Cookie notes

From Helpful
(Redirected from Cookies)
Jump to navigation Jump to search

Related to web development, lower level hosting, and such: (See also the webdev category)

Lower levels


Server stuff:


Higher levels


This article/section is a stub — some half-sorted notes, not necessarily checked, not necessarily correct. Feel free to ignore, or tell me about it.


Magic cookies

This article/section is a stub — some half-sorted notes, not necessarily checked, not necessarily correct. Feel free to ignore, or tell me about it.

A magic cookie, often just cookie, is a value handed between two parties, to signify something.

The reason to use them is often that the basic level of interchange between the two sides has no long-lasting memory, and if you want a returning client to be recognized as such at all (beyond a direct back and forth), you need to add that somehow (more technically, to add state to a stateless connection).


The thing that gets signified in the process is

often identity,
sometimes authentication (overlaps with tokens),
sometimes other kinds of event, or context, or agreement.

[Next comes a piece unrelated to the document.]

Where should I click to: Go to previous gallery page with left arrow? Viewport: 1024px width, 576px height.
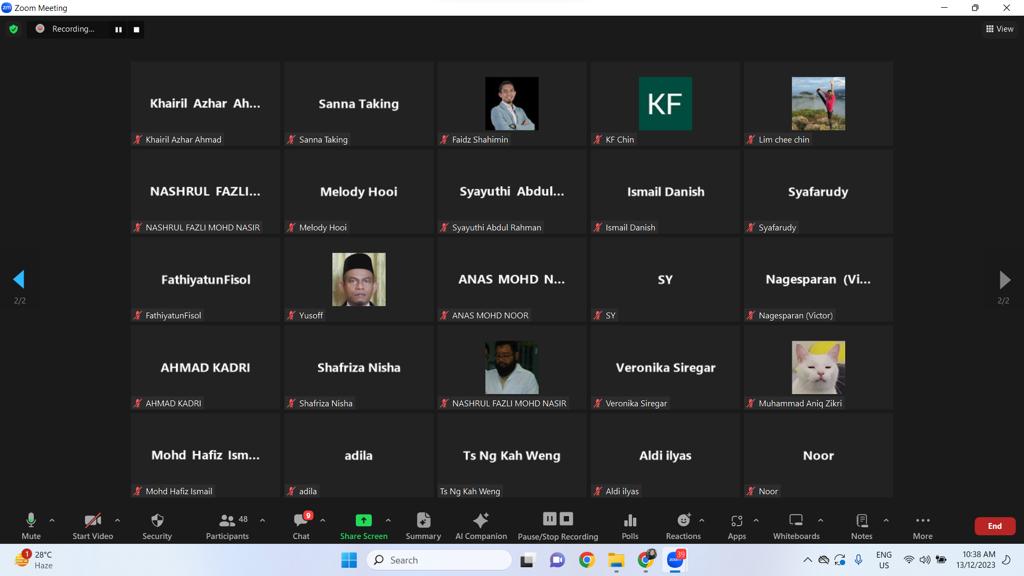[18, 280]
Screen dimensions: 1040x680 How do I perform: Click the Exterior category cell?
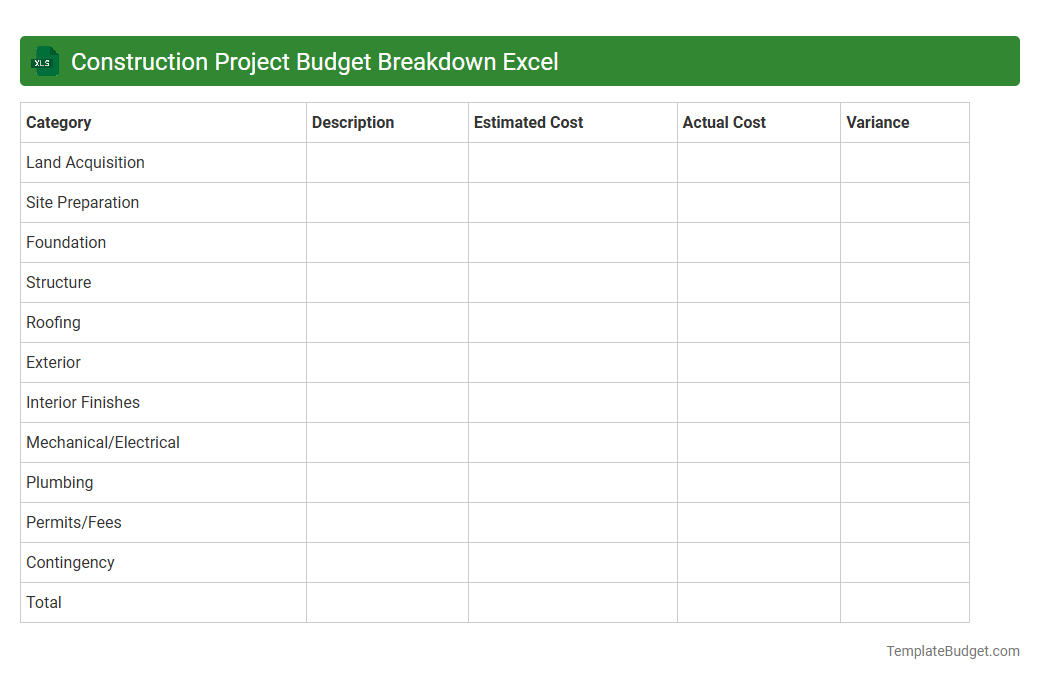53,362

Yes, that is vaguely wide, but it really can be anything that the issuing party has us to remember, and that the other side only needs to re-reference.


You might be reminded of tokens.

That makes a lot of sense - a cookie is essentially one specific type of the wider category we today refer to as tokens.

When we call it cookie, this often points to the more one-sided things we might also call client-carried memory token:

To the issuing party, that is a reference to something that same side remembers.
To the other party, it's just something they need to return verbatim - they don't need to know what it means at all, and might not be able to even if they wanted to.

More pedantically, cookie usually means an

issuer-defined,
holder-stored,
later-referenced

...piece of state, especially where the meaning exists entirely on the issuing side.


Opaque meaning

when we call a value opaque, we mean that the holder cannot guess at what this value means.

In fact it might just be a random number. If so, it has meaning only by merit of (and only as long as) the issuer keeps that number next to the state it references. (This is also how that cookie can be made entirely opaque/meaningless to the holder)


Uses

If we stick to that narrower description, then there are a lot of there are of of cases that do this re-referencing thing, from RPC mechanism, to certain kernel communication, to game servers remembering specific clients, to tickets you buy.


The thing is that in a lot of cases, this is a core implementation detail, a specific detail within a different, wider thing.

This is why only people diving into deeper details details might call it a cookie, and why the only thing we call cookies in an everyday sense tend to come from systems that made this concept into a

So in a sense, the only thing we frequently cookie are mechanisms that made this concept into a separate tool usable more widely.


This is why the best known case is HTTP cookies (see below), but that is not their only use, and not the origin of the term.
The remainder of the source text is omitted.